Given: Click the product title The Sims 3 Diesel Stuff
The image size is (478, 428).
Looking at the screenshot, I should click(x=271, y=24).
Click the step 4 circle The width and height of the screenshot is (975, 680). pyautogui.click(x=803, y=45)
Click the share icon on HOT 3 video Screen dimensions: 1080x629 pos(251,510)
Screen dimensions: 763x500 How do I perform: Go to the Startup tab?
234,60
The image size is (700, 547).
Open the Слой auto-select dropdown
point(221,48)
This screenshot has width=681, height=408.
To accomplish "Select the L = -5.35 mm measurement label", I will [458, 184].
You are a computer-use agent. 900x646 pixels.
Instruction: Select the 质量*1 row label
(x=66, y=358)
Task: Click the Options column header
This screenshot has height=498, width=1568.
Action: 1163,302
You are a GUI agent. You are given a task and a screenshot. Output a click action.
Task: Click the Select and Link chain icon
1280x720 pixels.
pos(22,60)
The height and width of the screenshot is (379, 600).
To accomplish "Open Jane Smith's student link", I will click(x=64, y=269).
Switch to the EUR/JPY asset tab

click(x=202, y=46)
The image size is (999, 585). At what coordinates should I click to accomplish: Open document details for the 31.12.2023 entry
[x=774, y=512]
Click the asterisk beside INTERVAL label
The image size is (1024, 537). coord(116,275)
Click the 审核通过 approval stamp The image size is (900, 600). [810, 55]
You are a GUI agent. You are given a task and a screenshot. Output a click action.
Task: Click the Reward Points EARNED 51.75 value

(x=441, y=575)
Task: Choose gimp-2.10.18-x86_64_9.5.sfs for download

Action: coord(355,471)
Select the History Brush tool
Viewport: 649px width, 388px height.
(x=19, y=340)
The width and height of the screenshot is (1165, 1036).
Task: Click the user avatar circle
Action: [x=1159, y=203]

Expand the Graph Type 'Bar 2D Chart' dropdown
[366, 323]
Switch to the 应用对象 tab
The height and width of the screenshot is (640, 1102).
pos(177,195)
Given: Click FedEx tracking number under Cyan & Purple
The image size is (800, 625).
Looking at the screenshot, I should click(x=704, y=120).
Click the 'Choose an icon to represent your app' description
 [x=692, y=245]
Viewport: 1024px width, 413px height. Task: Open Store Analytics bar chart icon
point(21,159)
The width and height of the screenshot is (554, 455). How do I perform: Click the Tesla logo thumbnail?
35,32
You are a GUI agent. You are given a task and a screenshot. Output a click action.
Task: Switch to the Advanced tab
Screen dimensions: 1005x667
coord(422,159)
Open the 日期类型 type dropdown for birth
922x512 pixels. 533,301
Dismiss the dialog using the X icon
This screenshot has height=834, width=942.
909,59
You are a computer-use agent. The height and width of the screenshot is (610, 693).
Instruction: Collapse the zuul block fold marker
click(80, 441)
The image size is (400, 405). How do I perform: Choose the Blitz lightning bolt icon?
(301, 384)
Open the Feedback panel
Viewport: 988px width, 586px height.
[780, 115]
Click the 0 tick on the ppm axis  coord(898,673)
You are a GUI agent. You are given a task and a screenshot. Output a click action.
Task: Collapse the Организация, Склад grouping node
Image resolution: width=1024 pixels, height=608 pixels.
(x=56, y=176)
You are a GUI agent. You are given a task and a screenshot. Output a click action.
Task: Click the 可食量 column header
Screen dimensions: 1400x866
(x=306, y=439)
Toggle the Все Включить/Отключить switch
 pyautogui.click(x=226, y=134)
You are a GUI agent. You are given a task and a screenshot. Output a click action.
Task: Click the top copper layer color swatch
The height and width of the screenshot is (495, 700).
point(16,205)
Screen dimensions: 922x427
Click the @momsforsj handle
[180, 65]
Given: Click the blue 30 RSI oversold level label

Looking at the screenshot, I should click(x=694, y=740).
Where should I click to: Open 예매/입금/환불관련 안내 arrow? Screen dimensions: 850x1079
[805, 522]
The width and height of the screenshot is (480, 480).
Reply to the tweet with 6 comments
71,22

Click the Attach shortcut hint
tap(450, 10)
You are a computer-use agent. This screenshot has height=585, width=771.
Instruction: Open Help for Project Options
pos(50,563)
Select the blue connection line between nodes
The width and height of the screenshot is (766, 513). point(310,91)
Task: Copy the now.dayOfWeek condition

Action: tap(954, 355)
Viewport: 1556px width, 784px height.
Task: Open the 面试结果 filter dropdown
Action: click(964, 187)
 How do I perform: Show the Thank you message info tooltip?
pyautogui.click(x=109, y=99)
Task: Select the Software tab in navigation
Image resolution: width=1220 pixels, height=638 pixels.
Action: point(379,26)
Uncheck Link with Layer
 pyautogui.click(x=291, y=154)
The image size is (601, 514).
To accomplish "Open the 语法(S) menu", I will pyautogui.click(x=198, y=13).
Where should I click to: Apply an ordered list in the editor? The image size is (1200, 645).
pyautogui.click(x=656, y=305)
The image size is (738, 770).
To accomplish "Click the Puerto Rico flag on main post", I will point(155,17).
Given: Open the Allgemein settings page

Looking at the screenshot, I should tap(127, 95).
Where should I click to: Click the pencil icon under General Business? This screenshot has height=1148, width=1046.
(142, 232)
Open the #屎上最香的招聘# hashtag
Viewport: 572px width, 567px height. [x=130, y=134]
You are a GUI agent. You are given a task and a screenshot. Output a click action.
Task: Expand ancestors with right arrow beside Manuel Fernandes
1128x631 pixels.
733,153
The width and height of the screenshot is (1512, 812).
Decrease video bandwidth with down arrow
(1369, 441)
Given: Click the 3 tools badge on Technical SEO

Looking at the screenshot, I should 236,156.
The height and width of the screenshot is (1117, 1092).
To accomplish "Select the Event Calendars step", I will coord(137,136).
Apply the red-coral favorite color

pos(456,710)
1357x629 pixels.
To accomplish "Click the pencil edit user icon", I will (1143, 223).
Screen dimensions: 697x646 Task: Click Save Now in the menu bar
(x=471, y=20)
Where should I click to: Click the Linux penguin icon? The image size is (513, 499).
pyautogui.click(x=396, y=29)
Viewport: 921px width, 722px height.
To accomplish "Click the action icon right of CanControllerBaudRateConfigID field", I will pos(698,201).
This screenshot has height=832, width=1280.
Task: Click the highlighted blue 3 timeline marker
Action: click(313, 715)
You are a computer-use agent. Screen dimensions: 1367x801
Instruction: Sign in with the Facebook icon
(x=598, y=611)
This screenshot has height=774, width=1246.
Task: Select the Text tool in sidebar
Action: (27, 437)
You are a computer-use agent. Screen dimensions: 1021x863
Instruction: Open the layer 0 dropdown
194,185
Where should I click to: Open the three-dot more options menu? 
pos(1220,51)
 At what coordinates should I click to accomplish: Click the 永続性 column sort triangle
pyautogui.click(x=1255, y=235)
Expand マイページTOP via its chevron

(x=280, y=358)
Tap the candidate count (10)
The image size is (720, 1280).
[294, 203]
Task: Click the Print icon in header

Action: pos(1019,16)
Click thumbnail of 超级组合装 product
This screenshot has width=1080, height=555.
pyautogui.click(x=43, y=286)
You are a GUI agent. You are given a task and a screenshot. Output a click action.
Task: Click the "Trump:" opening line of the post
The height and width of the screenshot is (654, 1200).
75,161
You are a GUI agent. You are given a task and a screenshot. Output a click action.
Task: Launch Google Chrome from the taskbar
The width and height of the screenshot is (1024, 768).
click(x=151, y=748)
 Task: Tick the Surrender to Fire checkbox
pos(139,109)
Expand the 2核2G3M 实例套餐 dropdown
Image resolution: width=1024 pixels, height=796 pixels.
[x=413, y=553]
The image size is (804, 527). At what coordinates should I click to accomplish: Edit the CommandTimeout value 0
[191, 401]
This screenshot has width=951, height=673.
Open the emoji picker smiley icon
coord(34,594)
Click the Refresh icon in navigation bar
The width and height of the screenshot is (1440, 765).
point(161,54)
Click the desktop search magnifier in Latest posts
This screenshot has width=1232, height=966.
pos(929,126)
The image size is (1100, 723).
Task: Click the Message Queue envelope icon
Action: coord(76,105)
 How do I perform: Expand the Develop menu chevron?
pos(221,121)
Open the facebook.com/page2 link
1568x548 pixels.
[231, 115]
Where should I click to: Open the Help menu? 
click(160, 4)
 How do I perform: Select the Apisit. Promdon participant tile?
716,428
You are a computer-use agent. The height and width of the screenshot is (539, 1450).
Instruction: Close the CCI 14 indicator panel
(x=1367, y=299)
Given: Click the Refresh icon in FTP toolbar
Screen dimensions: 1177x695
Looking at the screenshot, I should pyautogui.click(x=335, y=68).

__WORK ORDER__
Output the material above exactly, but only from the line that carries "Screen dimensions: 1400x866" through the line that carries "The width and height of the screenshot is (480, 480).".

__ANSWER BOX__
Screen dimensions: 1400x866
(x=306, y=439)
Toggle the Все Включить/Отключить switch
 pyautogui.click(x=226, y=134)
You are a GUI agent. You are given a task and a screenshot. Output a click action.
Task: Click the top copper layer color swatch
The height and width of the screenshot is (495, 700).
point(16,205)
Screen dimensions: 922x427
Click the @momsforsj handle
[180, 65]
Given: Click the blue 30 RSI oversold level label

Looking at the screenshot, I should click(x=694, y=740).
Where should I click to: Open 예매/입금/환불관련 안내 arrow? Screen dimensions: 850x1079
[805, 522]
The width and height of the screenshot is (480, 480).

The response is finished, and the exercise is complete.